■ WHAT IS REQUIRED ■
Pull out every line of the material below that contains the string "badge", and copy each one in full.

■ MATERIAL TO PROCESS ■
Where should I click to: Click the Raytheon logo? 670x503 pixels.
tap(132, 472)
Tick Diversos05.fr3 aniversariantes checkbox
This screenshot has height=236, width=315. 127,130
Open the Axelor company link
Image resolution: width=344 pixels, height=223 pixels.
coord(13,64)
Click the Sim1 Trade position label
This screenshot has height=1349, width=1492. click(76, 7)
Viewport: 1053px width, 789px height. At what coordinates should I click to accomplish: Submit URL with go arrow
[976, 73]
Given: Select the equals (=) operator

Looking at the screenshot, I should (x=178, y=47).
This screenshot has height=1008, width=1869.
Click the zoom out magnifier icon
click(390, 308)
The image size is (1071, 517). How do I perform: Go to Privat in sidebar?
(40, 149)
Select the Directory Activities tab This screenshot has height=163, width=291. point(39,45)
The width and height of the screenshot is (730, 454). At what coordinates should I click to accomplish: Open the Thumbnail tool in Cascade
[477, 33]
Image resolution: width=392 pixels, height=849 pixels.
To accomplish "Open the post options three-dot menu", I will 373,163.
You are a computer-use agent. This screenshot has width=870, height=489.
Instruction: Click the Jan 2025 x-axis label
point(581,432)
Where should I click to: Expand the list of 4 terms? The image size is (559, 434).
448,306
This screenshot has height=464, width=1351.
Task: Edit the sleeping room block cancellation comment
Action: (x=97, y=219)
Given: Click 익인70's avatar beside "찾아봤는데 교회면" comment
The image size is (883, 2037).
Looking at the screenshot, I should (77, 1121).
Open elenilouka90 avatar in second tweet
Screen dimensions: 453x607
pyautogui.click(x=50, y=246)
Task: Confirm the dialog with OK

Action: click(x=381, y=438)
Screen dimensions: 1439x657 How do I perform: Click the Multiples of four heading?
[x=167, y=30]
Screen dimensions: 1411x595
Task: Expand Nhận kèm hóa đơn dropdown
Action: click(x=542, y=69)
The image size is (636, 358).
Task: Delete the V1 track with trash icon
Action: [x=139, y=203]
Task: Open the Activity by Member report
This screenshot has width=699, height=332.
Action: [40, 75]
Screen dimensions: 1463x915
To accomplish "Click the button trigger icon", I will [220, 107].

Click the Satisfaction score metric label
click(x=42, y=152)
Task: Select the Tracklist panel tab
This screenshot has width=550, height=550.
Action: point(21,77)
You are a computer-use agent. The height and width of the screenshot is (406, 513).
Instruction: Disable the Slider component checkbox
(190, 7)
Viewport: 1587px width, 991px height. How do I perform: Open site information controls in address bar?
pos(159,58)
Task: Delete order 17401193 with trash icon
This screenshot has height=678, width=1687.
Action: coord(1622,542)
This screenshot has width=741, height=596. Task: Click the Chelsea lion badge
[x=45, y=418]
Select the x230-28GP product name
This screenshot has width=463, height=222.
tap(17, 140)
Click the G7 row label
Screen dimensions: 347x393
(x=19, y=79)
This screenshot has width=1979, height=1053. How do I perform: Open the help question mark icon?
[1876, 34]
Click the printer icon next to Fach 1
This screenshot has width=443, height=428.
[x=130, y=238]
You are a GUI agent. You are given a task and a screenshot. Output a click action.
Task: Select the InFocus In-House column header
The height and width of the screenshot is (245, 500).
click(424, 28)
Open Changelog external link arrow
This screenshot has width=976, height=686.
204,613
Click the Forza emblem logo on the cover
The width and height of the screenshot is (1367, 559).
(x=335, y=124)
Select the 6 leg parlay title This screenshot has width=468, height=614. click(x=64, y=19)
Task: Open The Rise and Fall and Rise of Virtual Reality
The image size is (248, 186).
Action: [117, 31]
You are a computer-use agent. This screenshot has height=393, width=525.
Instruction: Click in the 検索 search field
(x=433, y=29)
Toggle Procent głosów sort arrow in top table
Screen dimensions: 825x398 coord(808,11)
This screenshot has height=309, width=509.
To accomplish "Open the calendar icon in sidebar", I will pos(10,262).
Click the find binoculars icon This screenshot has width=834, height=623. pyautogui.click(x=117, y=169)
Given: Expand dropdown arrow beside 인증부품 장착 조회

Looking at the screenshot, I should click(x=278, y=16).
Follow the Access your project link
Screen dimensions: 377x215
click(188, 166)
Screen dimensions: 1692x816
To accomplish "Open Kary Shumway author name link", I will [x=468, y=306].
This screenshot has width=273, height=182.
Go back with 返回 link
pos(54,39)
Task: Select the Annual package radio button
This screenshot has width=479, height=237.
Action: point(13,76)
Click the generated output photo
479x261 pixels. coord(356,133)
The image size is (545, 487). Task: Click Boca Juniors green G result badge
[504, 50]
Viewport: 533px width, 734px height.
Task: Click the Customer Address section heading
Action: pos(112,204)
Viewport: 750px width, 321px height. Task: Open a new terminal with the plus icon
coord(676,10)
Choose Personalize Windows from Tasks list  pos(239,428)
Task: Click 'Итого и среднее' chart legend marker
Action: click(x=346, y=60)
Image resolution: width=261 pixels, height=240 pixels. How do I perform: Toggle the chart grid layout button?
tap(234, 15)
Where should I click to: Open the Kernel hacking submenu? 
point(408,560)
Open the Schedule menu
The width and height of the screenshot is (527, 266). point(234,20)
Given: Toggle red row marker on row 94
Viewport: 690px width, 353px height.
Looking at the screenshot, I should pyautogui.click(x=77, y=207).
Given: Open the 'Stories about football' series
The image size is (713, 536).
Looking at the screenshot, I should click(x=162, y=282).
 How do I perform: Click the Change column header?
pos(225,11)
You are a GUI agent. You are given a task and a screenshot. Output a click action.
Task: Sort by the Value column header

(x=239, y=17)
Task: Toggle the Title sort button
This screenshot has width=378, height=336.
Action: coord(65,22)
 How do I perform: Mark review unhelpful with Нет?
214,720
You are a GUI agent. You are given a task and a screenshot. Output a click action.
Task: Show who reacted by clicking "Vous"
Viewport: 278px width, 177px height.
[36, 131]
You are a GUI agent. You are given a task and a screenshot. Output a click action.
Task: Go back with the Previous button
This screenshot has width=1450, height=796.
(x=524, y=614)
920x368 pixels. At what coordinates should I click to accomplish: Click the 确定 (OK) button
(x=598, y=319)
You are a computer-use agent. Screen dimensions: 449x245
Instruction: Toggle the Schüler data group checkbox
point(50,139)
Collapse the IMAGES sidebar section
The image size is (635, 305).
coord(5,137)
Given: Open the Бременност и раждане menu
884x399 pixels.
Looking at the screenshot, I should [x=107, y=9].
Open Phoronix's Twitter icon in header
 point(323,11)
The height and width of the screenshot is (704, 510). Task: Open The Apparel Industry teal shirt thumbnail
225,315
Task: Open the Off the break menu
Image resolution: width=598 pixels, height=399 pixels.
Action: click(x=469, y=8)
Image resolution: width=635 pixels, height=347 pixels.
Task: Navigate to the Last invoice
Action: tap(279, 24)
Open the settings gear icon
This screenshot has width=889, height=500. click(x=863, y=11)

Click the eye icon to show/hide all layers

■ EXERCISE OUTPUT ■
This screenshot has width=741, height=596. Task: Click the Chelsea lion badge
The image size is (545, 487). Task: Click Boca Juniors green G result badge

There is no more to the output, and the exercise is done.